In Italia diminuiscono gli anziani: 7 milioni in meno
Nella classifica dei paesi più longevi l’Italia si attesta da anni nelle prime posizioni. Con un’età media della popolazione, secondo i dati Istat, di 80,6 anni per gli uomini e 85 per le donne. Negli anni 90 la popolazione che ha compiuto 65 anni è passata da 8.3 milioni a 13.3 milioni e quella degli 80enni ha superato le 4 milioni e 200mila unità. La vita si allunga di un trimestre in più ogni anno che passa. Vale a dire che negli ultimi 12 anni gli italiani hanno guadagnato 3 anni di vita (20 dal 1900 a oggi). Non solo, larga parte della popolazione tra i 60 e i 75 anni è in ottima forma e in salute per l’effetto ritardato dello sviluppo di malattie e delle cure.
La presa d’atto ufficiale della radicale trasformazione della popolazione italiana avviene durante il Congresso dall’associazione che riunisce i gerontologi e geriatri italiani che sposta di 10 anni l’età della vecchiaia portandola da 65 a 75 anni. Di colpo 7 milioni di italiani non sono più anziani. La rivoluzione è stata a lungo offuscata dai titoli sull’invecchiamento della popolazione e sulle battaglie politiche riguardanti l’età pensionabile, eppure, se negli anni 50 era naturale definire un sessantenne anziano, oggi non è più così.
Nella nuova stesura delle fasce d’età della Società Italiana dei Gerontologi e Geriatri Italiani rimangono pressappoco uguali rispetto agli anni ‘50 le prime due: quella dei bambini e quella degli adolescenti. I primi hanno un’età compresa tra 0 a 11 anni e i secondi tra 12 a 19 anni.
Il cambiamento è evidente invece nella fascia dei giovani che da pochi anni in Italia si è allungata e sdoppiata: si è giovani fino a 28 anni. E poi giovani-adulti fino a 35 anni.
Se negli anni ‘50 era normale per un 25enne lavorare, uscire di casa, sposarsi e avere un figlio, essere cioè definito adulto, oggi questo avviene a 36 anni.
Over 60, 3 nuove fasce d’età
Mentre negli anni ‘50 si rimaneva adulti fino a 60 anni, dopodiché si diventava anziani, oggi le cose sono molto cambiate. Per classificare gli over 60 sono state individuate tre nuove fasce d’età.
La prima, i tardo-adulti (o giovani-anziani), che lavorano fino all’età pensionabile e poi svolgono il lavoro di nonni a tempo pieno (57% dei casi).
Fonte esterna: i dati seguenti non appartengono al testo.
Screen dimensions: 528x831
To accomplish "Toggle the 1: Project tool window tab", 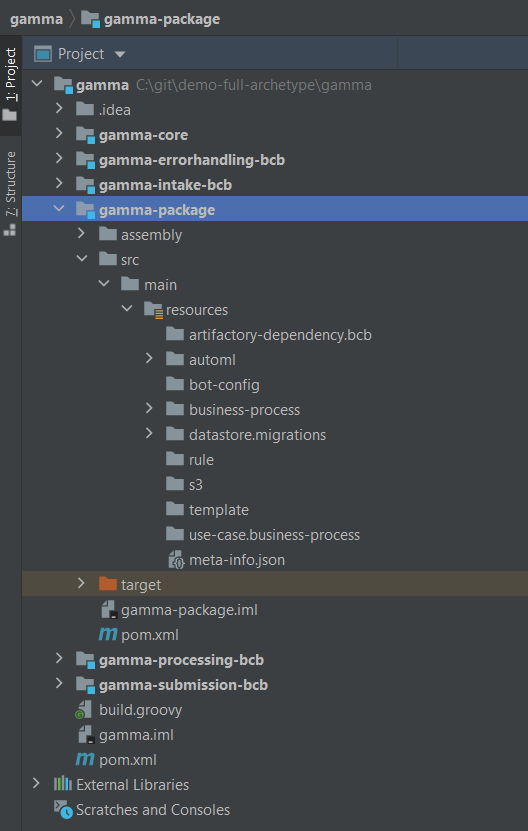I will coord(11,85).
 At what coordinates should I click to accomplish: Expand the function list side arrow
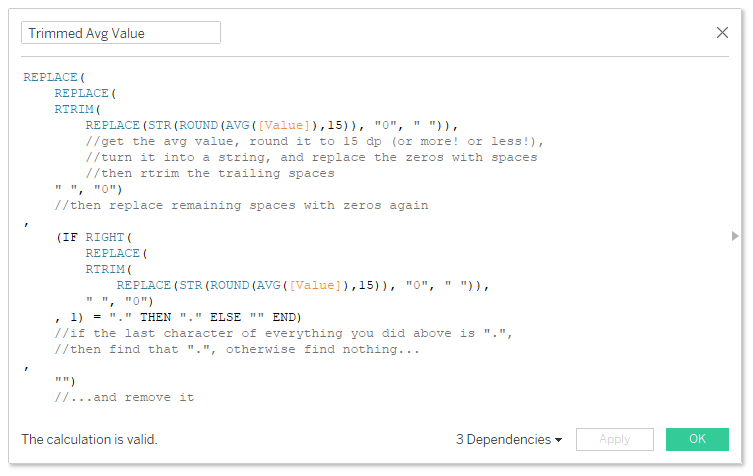tap(735, 236)
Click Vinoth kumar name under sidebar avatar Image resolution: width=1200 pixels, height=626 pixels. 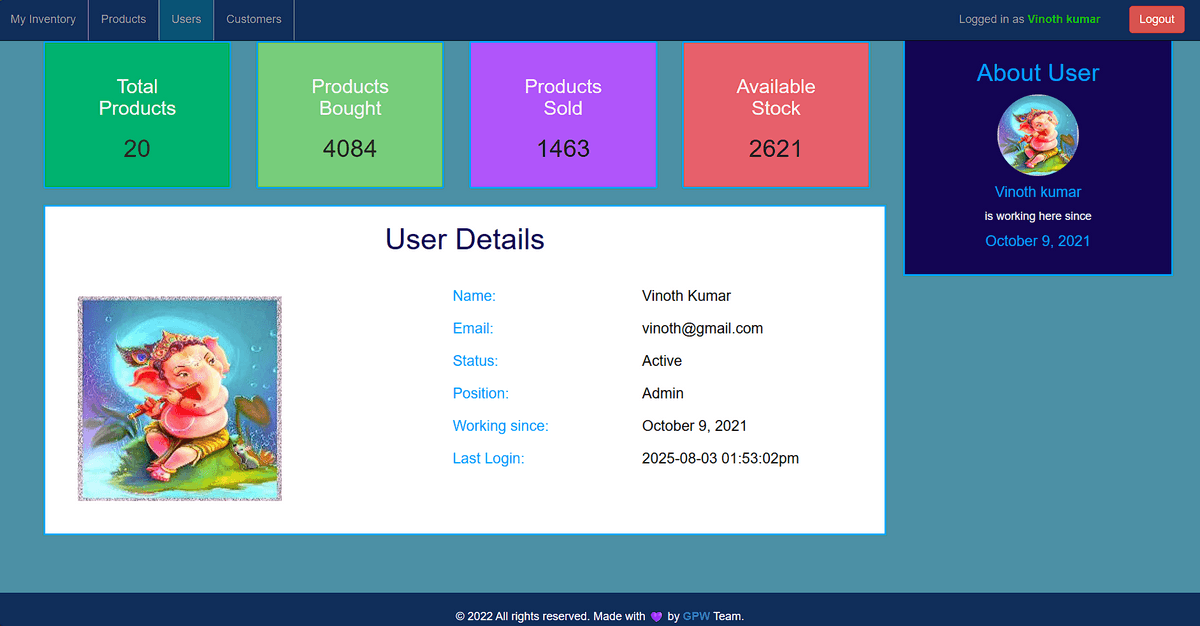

Hanno una vita sociale decisamente dinamica e una parte minoritaria è pronta anche a rimettersi in gioco sentimentalmente. Infatti sono in aumento le separazioni e le nozze tra gli over sessanta.
Tra i 75 e gli 85 ci sono gli anziani che per una gran parte continuano a mantenere una discreta autonomia e salute. Si è evidenziato una correlazione molto forte tra il continuare a mantenere relazioni sociali e affettive e lo stato di salute psicofisica.
E poi ci sono i tardo-anziani che vanno dagli 85 anni in su. Si rileva inoltre che i centenari non sono più una rarità, ma nell’ultimo anno hanno superato quota 15.000.
I punti fermi per rimanere in salute
Un 65enne di oggi ha la forma fisica e cognitiva di un 40-45enne di 30 anni fa. E un 75enne quella di un individuo che aveva 55 anni nel 1980.
Una sana alimentazione, uno stile di vita corretto, relazioni sociali e attività fisica costante contribuiscono a mantenere in salute le persone. I miglioramenti dello stato di salute sono inoltre una conseguenza diretta dell’aumento della prevenzione e dei numerosi progressi della scienza e della medicina.
L’Italia vanta, infatti, l’indice di stato di salute più alto d’Europa. La troviamo in cima alla classifica con un valore pari a 6,8, seguita dalla Spagna (6,5) e dalla Francia (6,3). Bolzano con 9,4 è la provincia autonoma italiana con il più alto stato di salute. In coda alla graduatoria c’è invece la Campania (2,7).